Davacı, dava dışı ..."ın ... ile imzaladığı 16.05.2006 tarihli sözleşmede kefaletinin bulunduğunu ,bunun dışında başka kefaletinin bulunmadığını belirtmiş, menfi tespit isteminde bulunmuştur.Banka icra dosyasında 26.11.2009 tarihli kredi sözleşmesine dayanarak alacak talebinde bulunmuştur.

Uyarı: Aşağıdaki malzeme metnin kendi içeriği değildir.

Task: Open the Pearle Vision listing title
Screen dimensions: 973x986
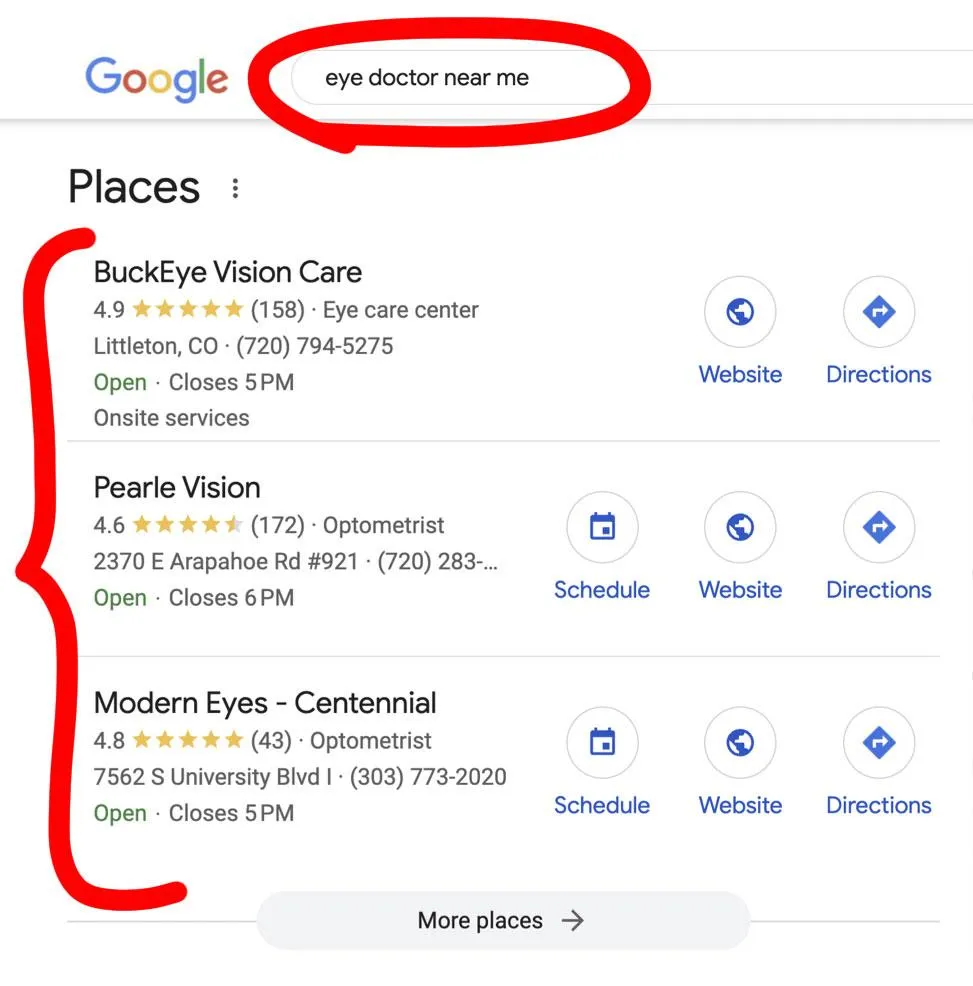Action: (177, 487)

Davacı kefilin, kefaleti bulunmayan sözleşmeden sorumluluğu olmayacaktır.Mahkemece bankacılık konusunda uzman bir bilirkişiye banka kayıtları üzerinde inceleme yaptırılarak, icra takibinde dayanılan 26.09.2009 tarihli sözleşmede davacının kefil sıfatı ile imzasının bulunup bulunmadığı tespit edilip, sonucuna göre bir karar verilmesi gerekirken , bilirkişi raporuna göre eksik inceleme ile karar verilmesi doğru olmamış,mahkeme kararının bozulması gerekmiştir.
SONUÇ : Yukarıda belirtilen nedenlerle kararın BOZULMASINA, peşin harcın istek halinde iadesine, 18.01.2016 gününde oybirliğiyle karar verildi.